In the rows below, swap every "computer-use agent" for "desktop assistant" and write them out again with nothing else changed.

** Begin MATERIAL PROVIDED **

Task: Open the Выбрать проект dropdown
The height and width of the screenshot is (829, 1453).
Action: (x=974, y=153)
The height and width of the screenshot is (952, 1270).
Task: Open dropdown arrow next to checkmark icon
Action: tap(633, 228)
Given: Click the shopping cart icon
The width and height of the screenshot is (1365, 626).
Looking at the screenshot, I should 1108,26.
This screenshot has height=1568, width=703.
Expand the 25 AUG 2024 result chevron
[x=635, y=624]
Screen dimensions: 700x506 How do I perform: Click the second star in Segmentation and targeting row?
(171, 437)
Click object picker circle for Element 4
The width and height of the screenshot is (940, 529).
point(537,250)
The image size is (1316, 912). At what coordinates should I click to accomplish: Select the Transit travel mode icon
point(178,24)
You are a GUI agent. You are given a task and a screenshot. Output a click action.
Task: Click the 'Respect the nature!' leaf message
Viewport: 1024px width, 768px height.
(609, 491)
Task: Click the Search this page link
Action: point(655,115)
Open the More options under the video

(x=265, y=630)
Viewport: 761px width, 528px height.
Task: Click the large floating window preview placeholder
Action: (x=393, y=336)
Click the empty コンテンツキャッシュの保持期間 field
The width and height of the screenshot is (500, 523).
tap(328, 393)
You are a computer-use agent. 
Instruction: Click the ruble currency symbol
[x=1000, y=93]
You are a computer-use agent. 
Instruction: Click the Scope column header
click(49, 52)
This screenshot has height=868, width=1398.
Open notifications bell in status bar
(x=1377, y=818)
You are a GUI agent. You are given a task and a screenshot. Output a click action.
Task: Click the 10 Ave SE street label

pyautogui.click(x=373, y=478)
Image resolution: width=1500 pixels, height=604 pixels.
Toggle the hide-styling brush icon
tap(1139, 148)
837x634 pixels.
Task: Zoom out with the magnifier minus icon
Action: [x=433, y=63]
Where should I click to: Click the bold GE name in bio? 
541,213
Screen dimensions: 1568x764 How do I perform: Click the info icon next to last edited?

** End MATERIAL PROVIDED **

--- EXPECTED ANSWER ---
Task: Open the Выбрать проект dropdown
The height and width of the screenshot is (829, 1453).
Action: (x=974, y=153)
The height and width of the screenshot is (952, 1270).
Task: Open dropdown arrow next to checkmark icon
Action: tap(633, 228)
Given: Click the shopping cart icon
The width and height of the screenshot is (1365, 626).
Looking at the screenshot, I should 1108,26.
This screenshot has height=1568, width=703.
Expand the 25 AUG 2024 result chevron
[x=635, y=624]
Screen dimensions: 700x506 How do I perform: Click the second star in Segmentation and targeting row?
(171, 437)
Click object picker circle for Element 4
The width and height of the screenshot is (940, 529).
point(537,250)
The image size is (1316, 912). At what coordinates should I click to accomplish: Select the Transit travel mode icon
point(178,24)
You are a GUI agent. You are given a task and a screenshot. Output a click action.
Task: Click the 'Respect the nature!' leaf message
Viewport: 1024px width, 768px height.
(609, 491)
Task: Click the Search this page link
Action: point(655,115)
Open the More options under the video

(x=265, y=630)
Viewport: 761px width, 528px height.
Task: Click the large floating window preview placeholder
Action: (x=393, y=336)
Click the empty コンテンツキャッシュの保持期間 field
The width and height of the screenshot is (500, 523).
tap(328, 393)
You are a desktop assistant. 
Instruction: Click the ruble currency symbol
[x=1000, y=93]
You are a desktop assistant. 
Instruction: Click the Scope column header
click(49, 52)
This screenshot has height=868, width=1398.
Open notifications bell in status bar
(x=1377, y=818)
You are a GUI agent. You are given a task and a screenshot. Output a click action.
Task: Click the 10 Ave SE street label

pyautogui.click(x=373, y=478)
Image resolution: width=1500 pixels, height=604 pixels.
Toggle the hide-styling brush icon
tap(1139, 148)
837x634 pixels.
Task: Zoom out with the magnifier minus icon
Action: [x=433, y=63]
Where should I click to: Click the bold GE name in bio? 
541,213
Screen dimensions: 1568x764 How do I perform: Click the info icon next to last edited?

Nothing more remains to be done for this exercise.